## PROBLEM DETAILS:
Copy out each line of the records in which the word "should" appears.

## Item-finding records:
=======

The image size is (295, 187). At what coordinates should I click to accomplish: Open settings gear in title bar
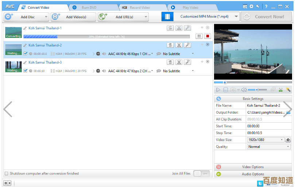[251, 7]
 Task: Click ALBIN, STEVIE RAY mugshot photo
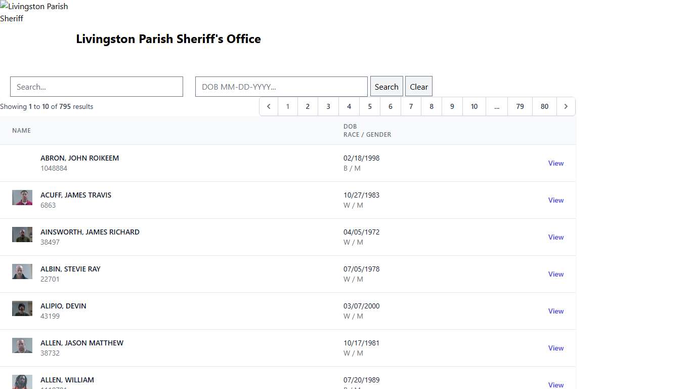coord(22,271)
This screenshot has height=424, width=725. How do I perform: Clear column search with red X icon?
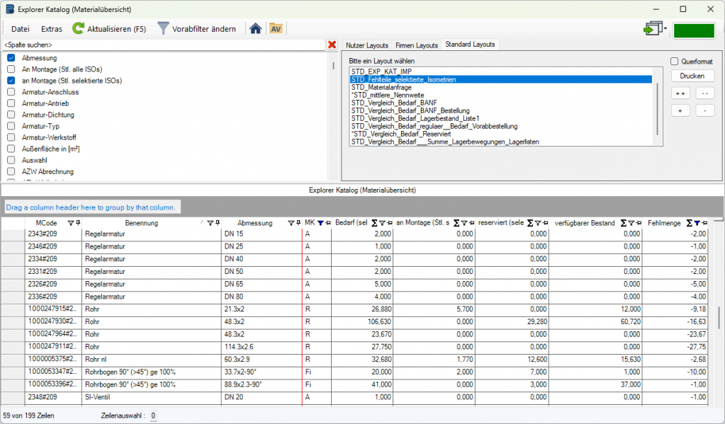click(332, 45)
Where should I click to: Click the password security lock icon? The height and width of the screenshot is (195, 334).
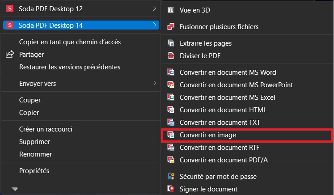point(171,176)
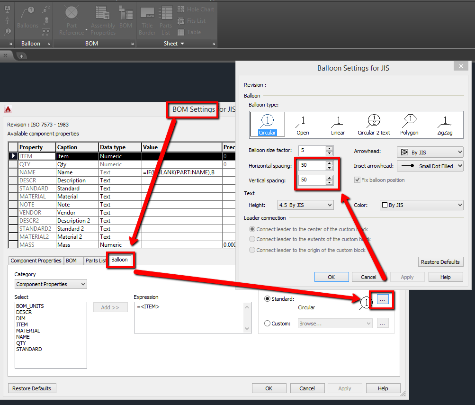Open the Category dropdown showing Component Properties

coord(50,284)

=======

## SOLVED EXERCISE:
The image size is (295, 187). At what coordinates should I click to accomplish: Open settings gear in title bar
Where should I click to: Click the password security lock icon? The height and width of the screenshot is (195, 334).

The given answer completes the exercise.